4.8 Has the telephone led to any related or spin-off products?

There have been a number of branches of the telegraph and the telephone family tree where research and experiment into one technology have contributed to the development of another.

An early example was Edison inventing the phonograph. He'd been working on a telegraph repeater to record telegraph signals using a stylus to vibrate onto and indent a sheet of paper. The idea was that when the indented paper passed across the stylus again the indentations would cause identical vibrations and the telegraph message would be repeated exactly. Edison was also experimenting to improve the telephone.

When feeling the vibrations caused when sound passed through the diaphragm in a telephone mouthpiece, Edison realised that the repeater idea could be applied to the human voice being transmitted by the telephone. His first working prototype of the phonograph was hand-cranked and used tinfoil as the recording medium. Though there was something almost miraculous about hearing the human voice reproduced by this simple mechanical device there was no obvious use for it, particularly when the quality of recording was so poor. One of Edison's first ideas was to use it to record telephone conversations for posterity. After the initial excitement Edison abandoned the phonograph to work on the electric light.

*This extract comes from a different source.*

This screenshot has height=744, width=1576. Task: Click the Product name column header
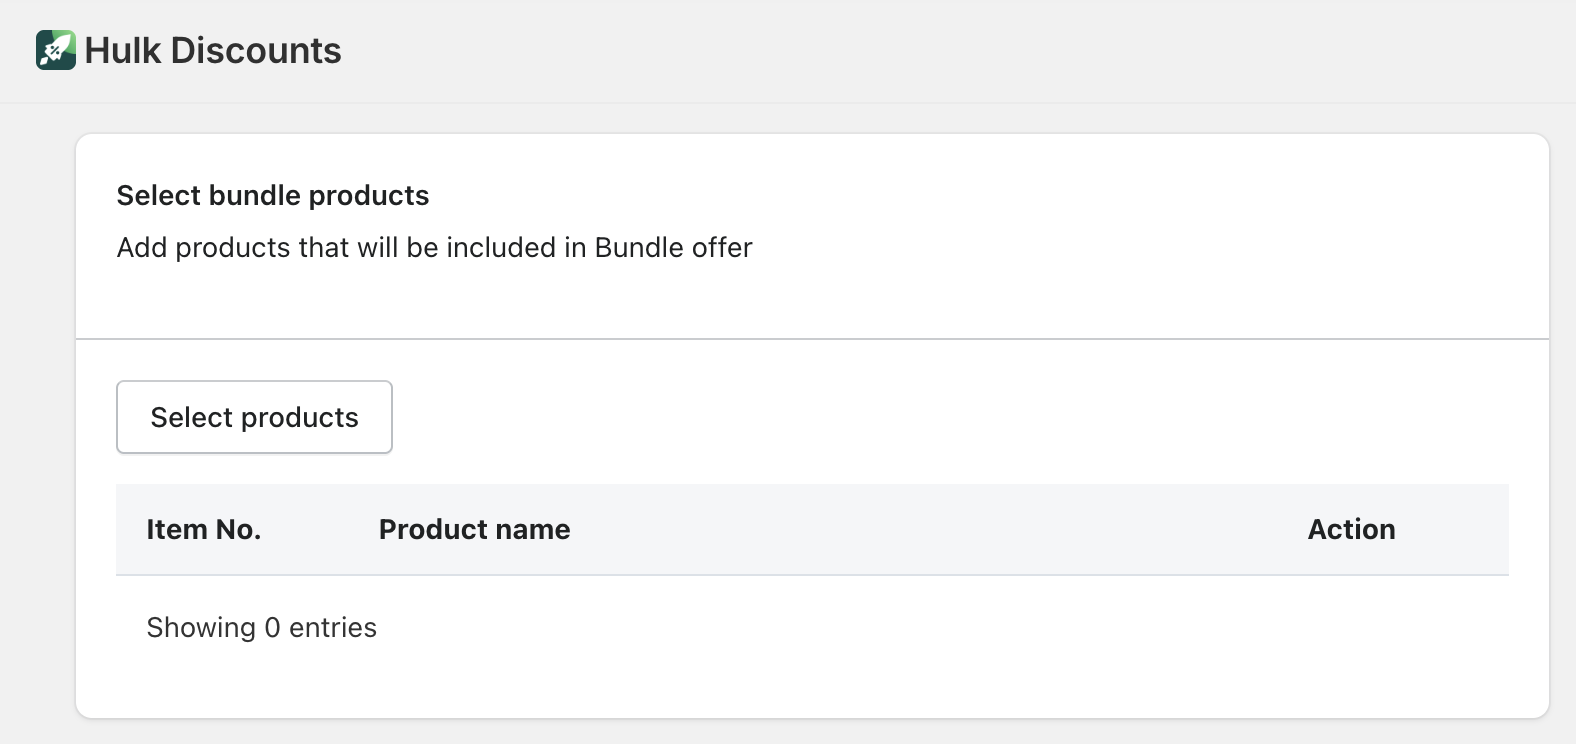tap(474, 529)
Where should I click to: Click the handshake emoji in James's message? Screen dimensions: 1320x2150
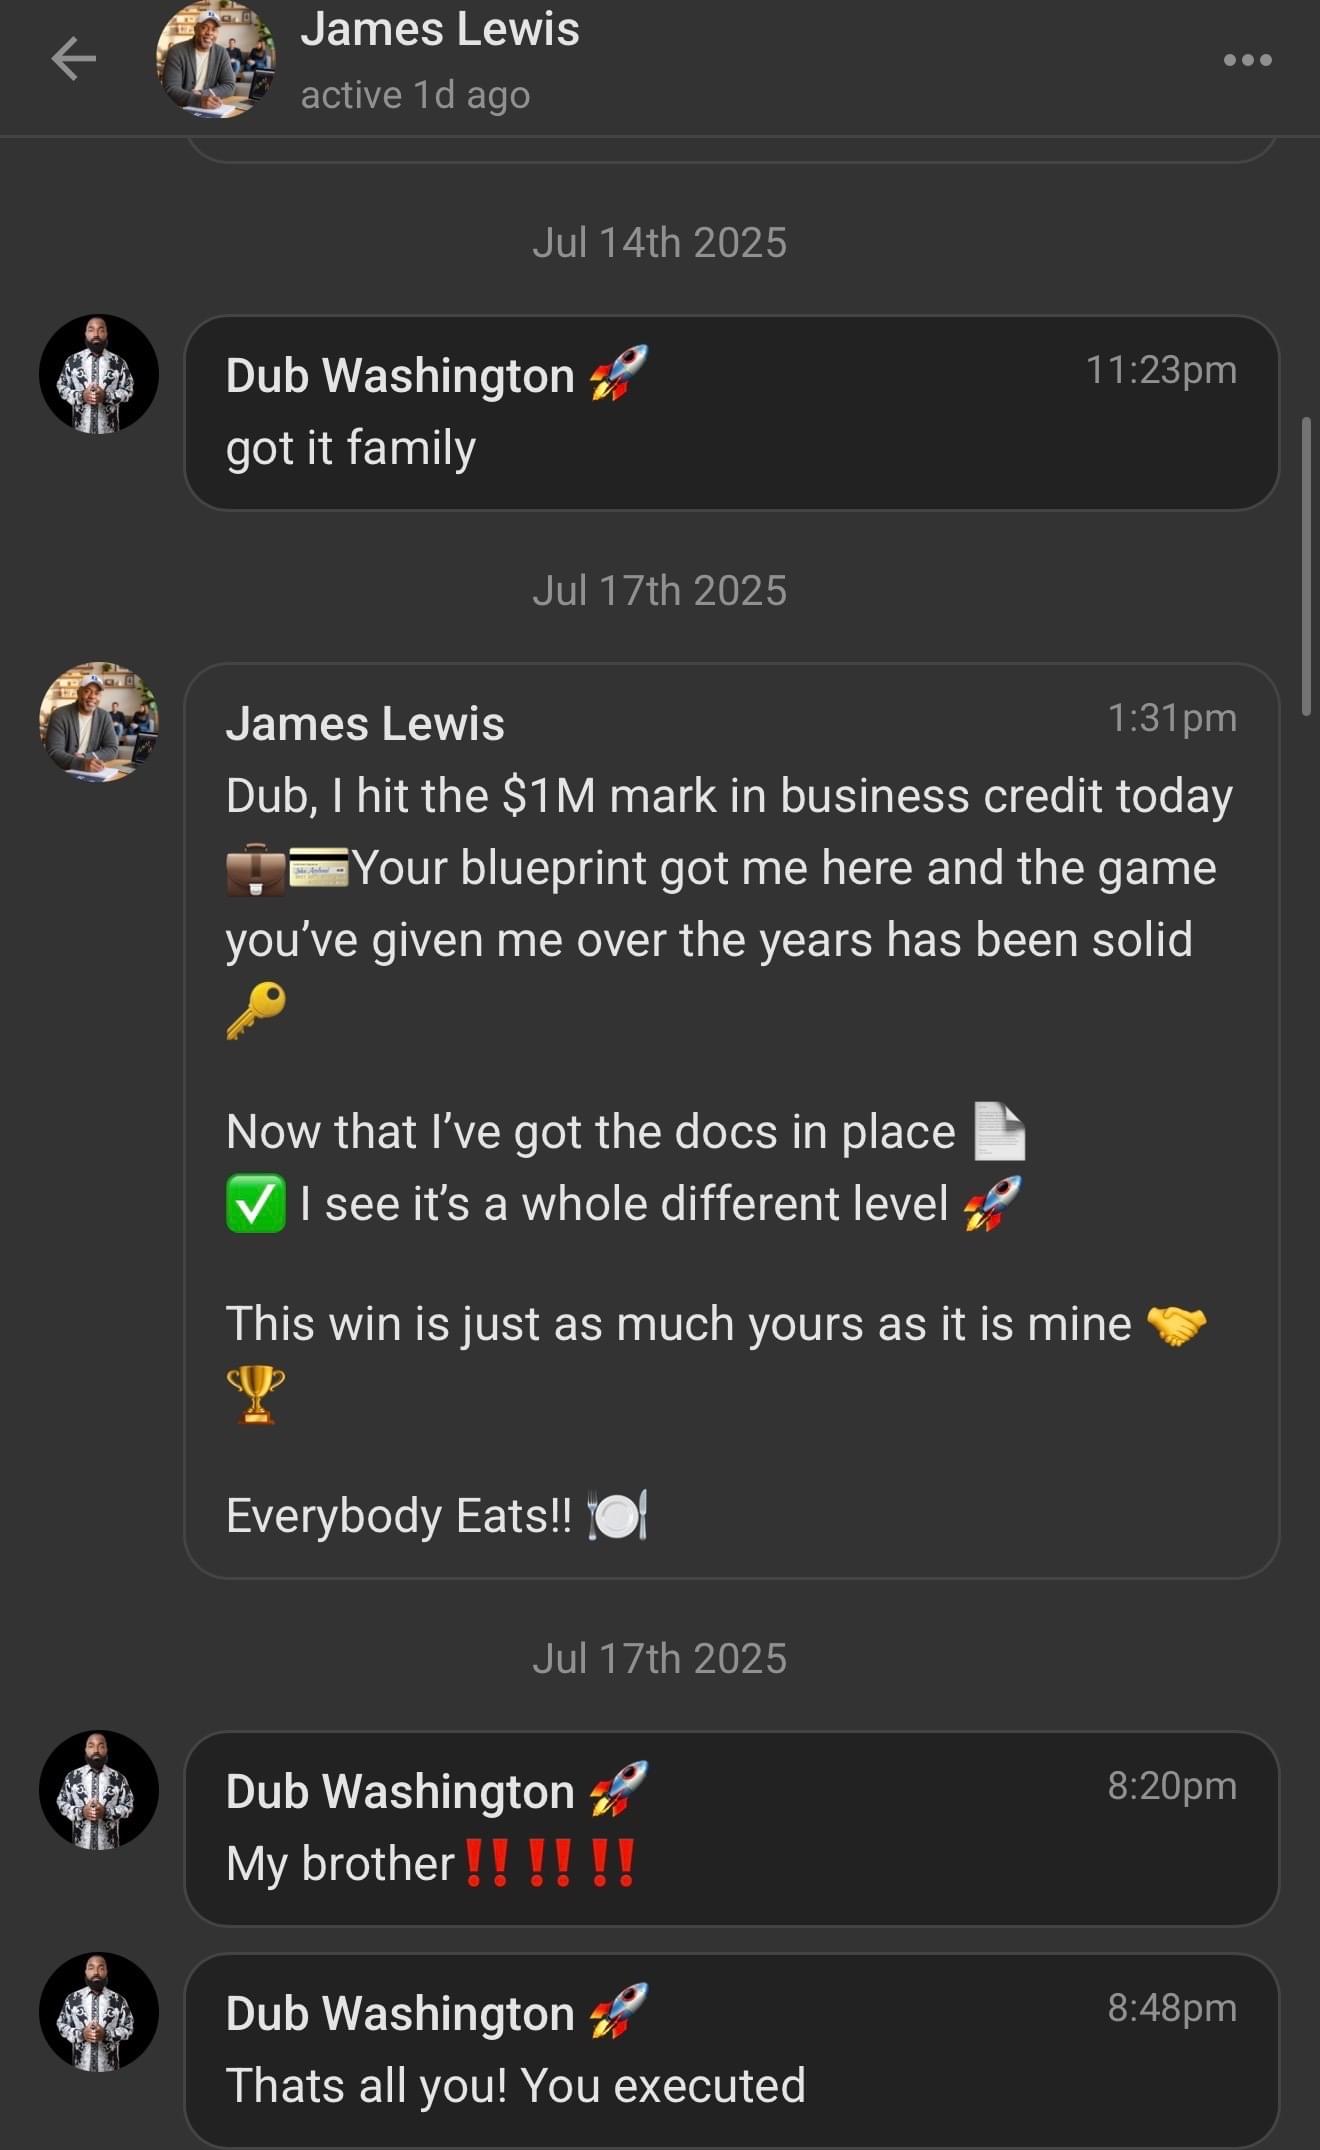1176,1325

Ten years later, under pressure from Bell who was developing an improved version of the phonograph, Edison finally produced a commercial phonograph using an electric motor and hard wax-coated cylinders that delivered much better sound quality. Around the same time Emile Berliner was inventing a means of recording onto a flat wax-coated zinc disk. Even this was initially regarded and marketed as a toy, but eventually the gramophone formed the basis of a huge industry for selling recorded music.

Another of the branches led to radio and then mobile telephony. The work of Bell, Edison and others on improving the telegraph and transmitting sound along wires led eventually to wireless transmission – Marconi was transmitting Morse code messages from ship to shore in 1897 and eventually across the Atlantic in 1901. The first commercial transatlantic radio voice service began in 1927. The first radiotelephone service for vehicles was introduced in the US in 1946.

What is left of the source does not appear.